Dos Santos said there was a third part of the revelation that she could not write down, which became known as the “third secret.” She committed it to paper in 1943, and turned it over to the local bishop, who deposited it in the diocesan archives, apparently unread. It was given to the Vatican in 1957.

Also contained in dos Santos’ 1941 account was an instruction from Mary to insert two lines in the rosary after each mystery: “Oh my Jesus, forgive us our sins, save us from the fire of Hell. Lead all souls to Heaven, especially those who have most need of thy mercy.” This practice spread quickly around the Catholic world.

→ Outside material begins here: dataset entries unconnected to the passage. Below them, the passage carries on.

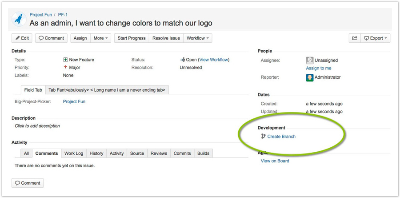Switch to the Work Log tab
The height and width of the screenshot is (198, 400).
tap(74, 154)
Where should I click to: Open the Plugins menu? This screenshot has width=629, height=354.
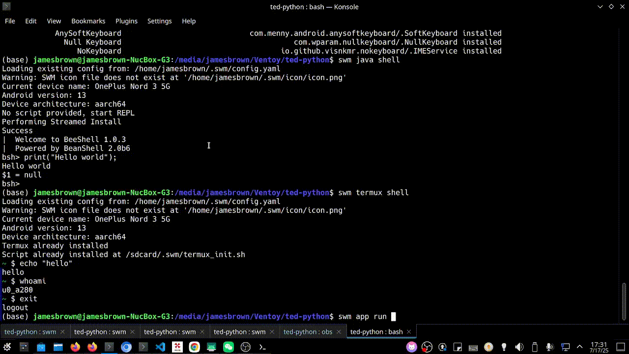(126, 21)
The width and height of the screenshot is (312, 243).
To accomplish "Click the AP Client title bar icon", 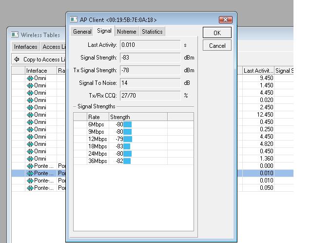I will (74, 20).
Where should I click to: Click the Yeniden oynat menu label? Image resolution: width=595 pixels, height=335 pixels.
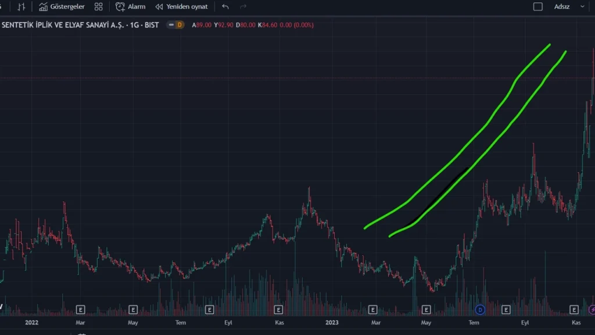pyautogui.click(x=187, y=7)
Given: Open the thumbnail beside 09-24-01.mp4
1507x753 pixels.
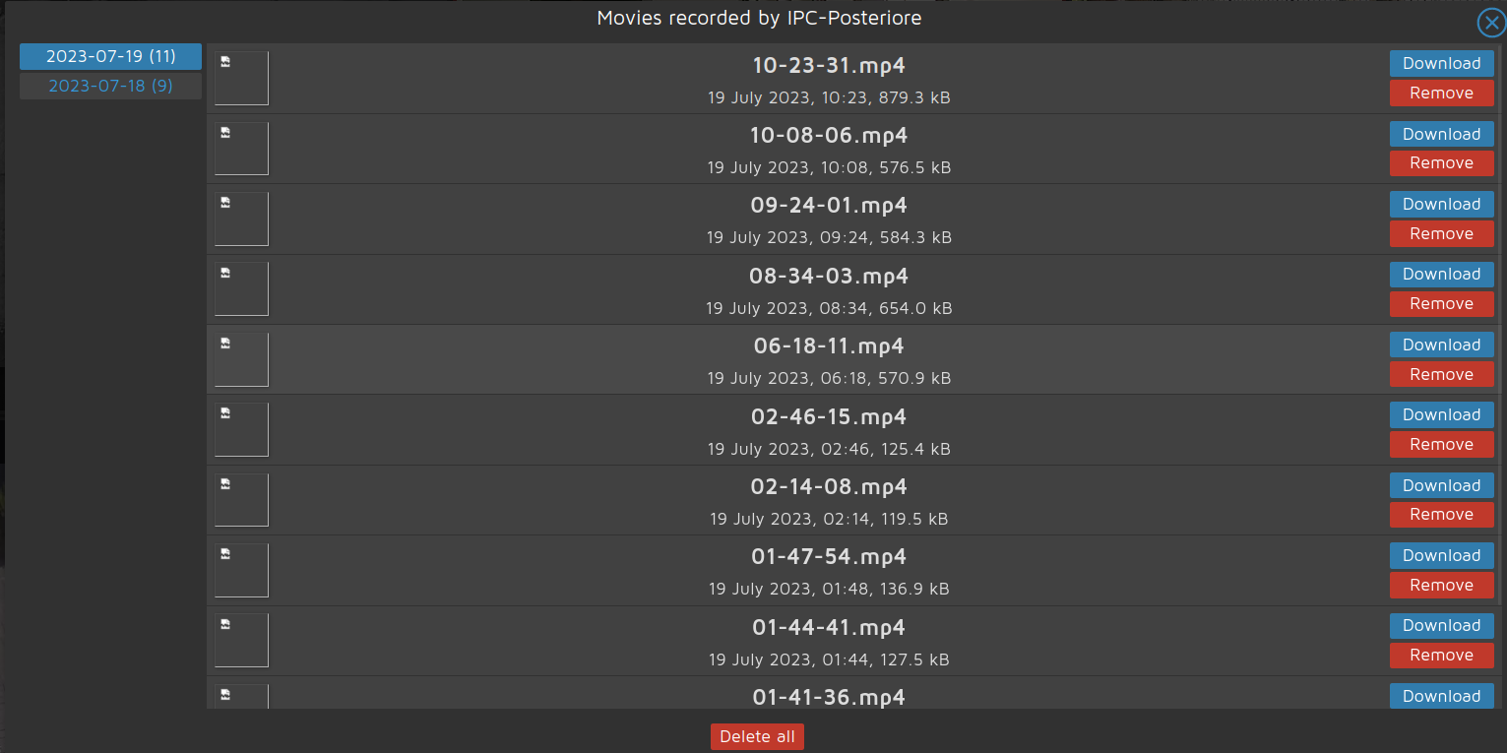Looking at the screenshot, I should pyautogui.click(x=240, y=218).
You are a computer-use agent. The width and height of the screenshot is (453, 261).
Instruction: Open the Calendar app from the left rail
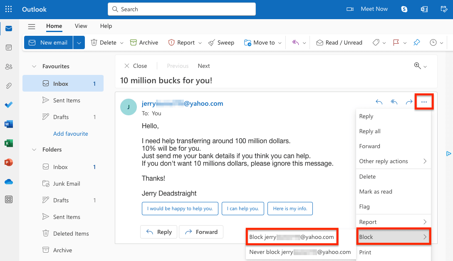pyautogui.click(x=8, y=47)
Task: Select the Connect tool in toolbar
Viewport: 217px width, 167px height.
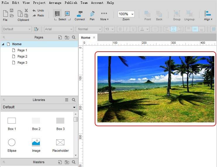Action: point(80,14)
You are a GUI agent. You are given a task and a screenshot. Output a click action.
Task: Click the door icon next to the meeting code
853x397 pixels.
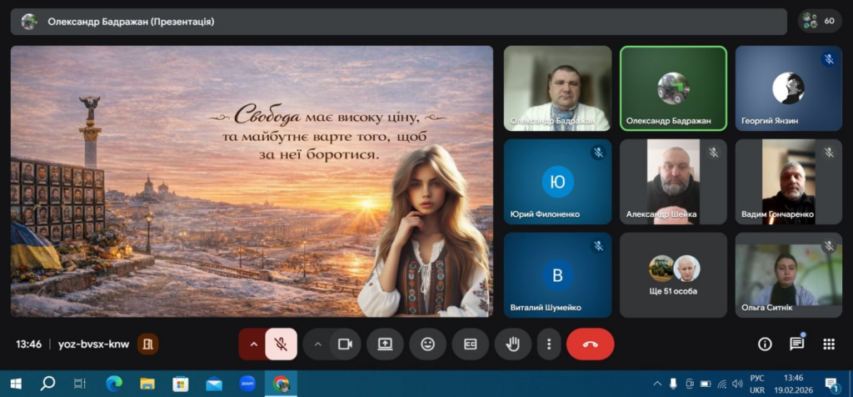click(x=147, y=344)
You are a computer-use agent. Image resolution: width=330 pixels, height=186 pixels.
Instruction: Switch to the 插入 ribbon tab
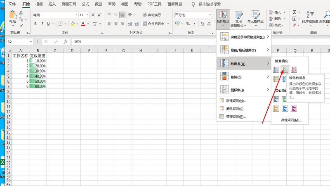tap(52, 4)
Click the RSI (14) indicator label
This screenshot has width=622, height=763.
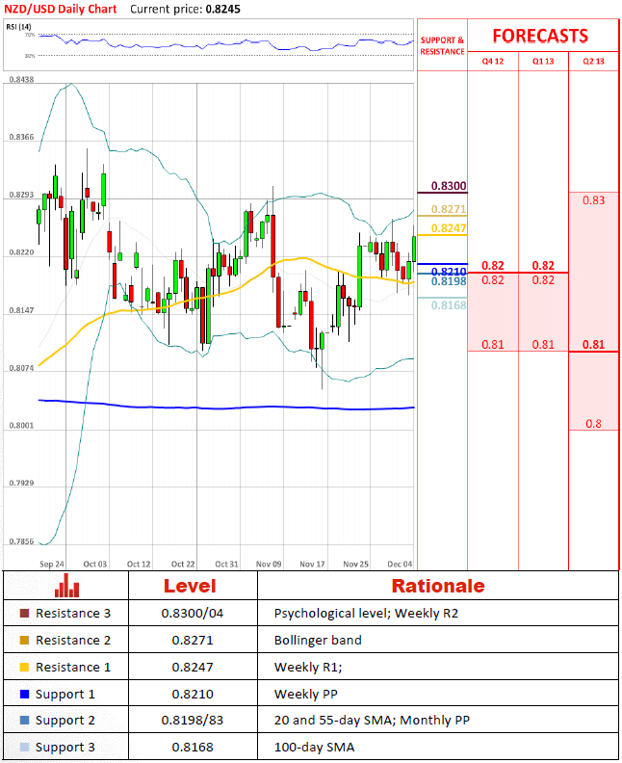17,26
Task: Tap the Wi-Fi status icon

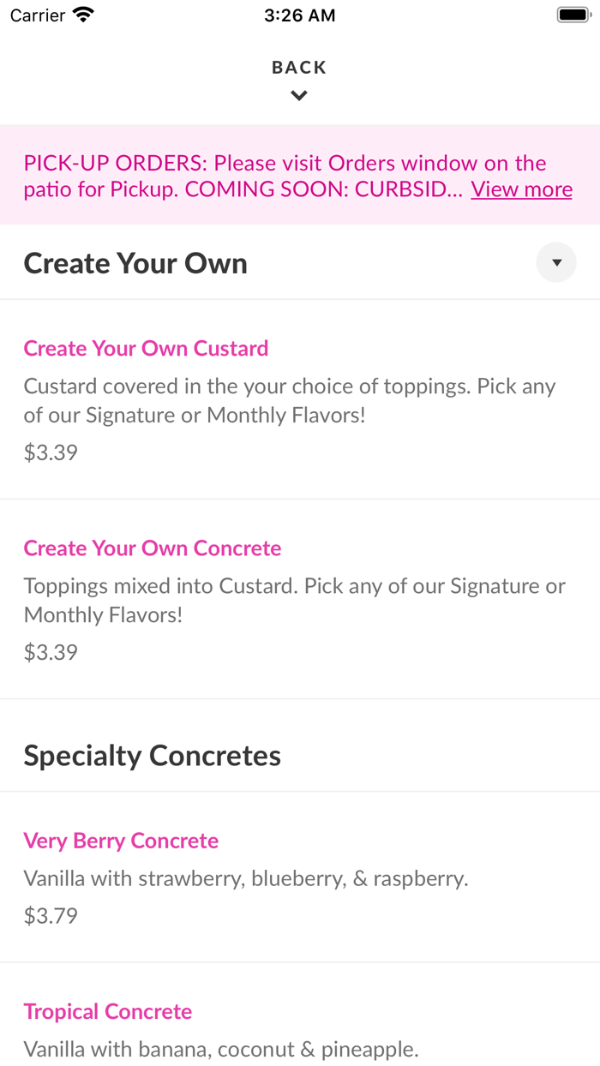Action: pyautogui.click(x=84, y=15)
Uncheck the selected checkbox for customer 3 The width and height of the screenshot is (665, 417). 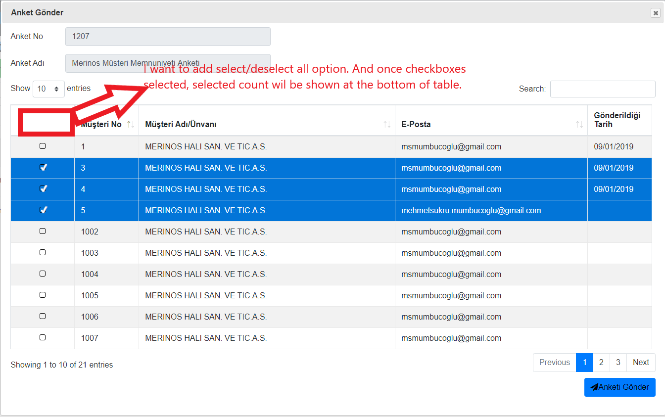(43, 167)
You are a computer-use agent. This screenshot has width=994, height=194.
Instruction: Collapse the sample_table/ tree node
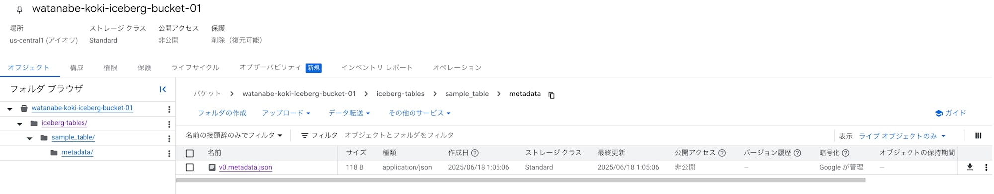click(x=30, y=138)
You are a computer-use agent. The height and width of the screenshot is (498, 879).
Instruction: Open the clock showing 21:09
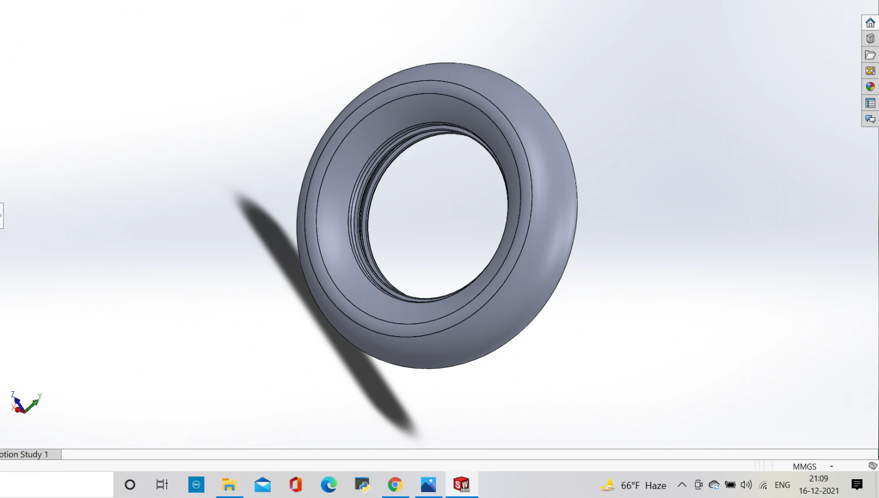click(819, 485)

On March 25, 1984, John Paul II consecrated the world to the Immaculate Heart, sparking debate among Fátima devotees as to whether Mary’s requirement had been met. Some even speculated that the pontiff mentioned Russia by name “under his breath.”

In 1989, dos Santos declared John Paul’s act was satisfactory.

Given the anti-communist undertones of the Fátima devotion, it became a rallying point for conservatives. In October 1951, American Archbishop Fulton J. Sheen spoke to a crowd of 100,000 people in Fátima waving white handkerchiefs, making it into what Sheen called a “white square.”

“What will disappear,” Sheen said on that occasion, “will be a dictator reviewing his troops in the Red Square; what will survive will be a lady reviewing her children in the White Square.”